UniTO/anno2/YearI/SecondSem/BDM/lesson1-26022018.md
Francesco Mecca 5e286062f8 MCAD 2019
2018-11-22 13:09:11 +01:00

69 lines
4 KiB
Markdown

# Basi di Dati multimediali
Proporre tipi di gestione di dati come informazioni (immagini, testo, media...).
9 Crediti: attivita' di approfondimento (Teorico / Sperimentale).
* Teorico: approfondimento individuale di argomenti trattati
* Sperimentale: approfondimento sperimentale su un argomento del corso
Si puo' scegliere se Teorico o Sperimentale. Lucidi in inglese, appunti in inglese.
## Programma
* Introduzione alla multimedialita' ed alle sfide tecnologiche che comporta.

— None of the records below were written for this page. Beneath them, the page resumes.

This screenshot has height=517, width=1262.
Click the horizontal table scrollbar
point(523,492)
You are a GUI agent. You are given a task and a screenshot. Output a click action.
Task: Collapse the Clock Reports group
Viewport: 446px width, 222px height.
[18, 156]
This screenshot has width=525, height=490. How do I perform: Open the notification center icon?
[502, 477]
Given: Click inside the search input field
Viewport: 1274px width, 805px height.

* Modelli per la rappresentazioni di dati multimediali.
* Indicizzazione di dati multimediali (multidimensionali).
* Clustering come tecnica alternativa all'indicizzazione.
* Interrogazione di basi di dati multimediali e gestione dell'imprecisione.
* Relevance feedback (algoritmo che apprende dalla reazione dell'utente dei fattori correttivi utilizzati per migliorare una query, che includa match totale o **parziale** della richiesta).
* Web come bacino di dati eterogenei e multimediali.
## 1. Introduzione alla multimedialita'
La definizione di strategie / algoritmi / strutture dati che permetta una gestione ottimale dei dati multimediali e la definizione degli stessi.
### What is media?
A mean to communicate information in a **compact / immediate** form (as compact as possible). Examples can be *text (structured/unstructured), images, video, audio.*
Communication is obtained through cohexistance of multiple ways of representing media (video as image + audio).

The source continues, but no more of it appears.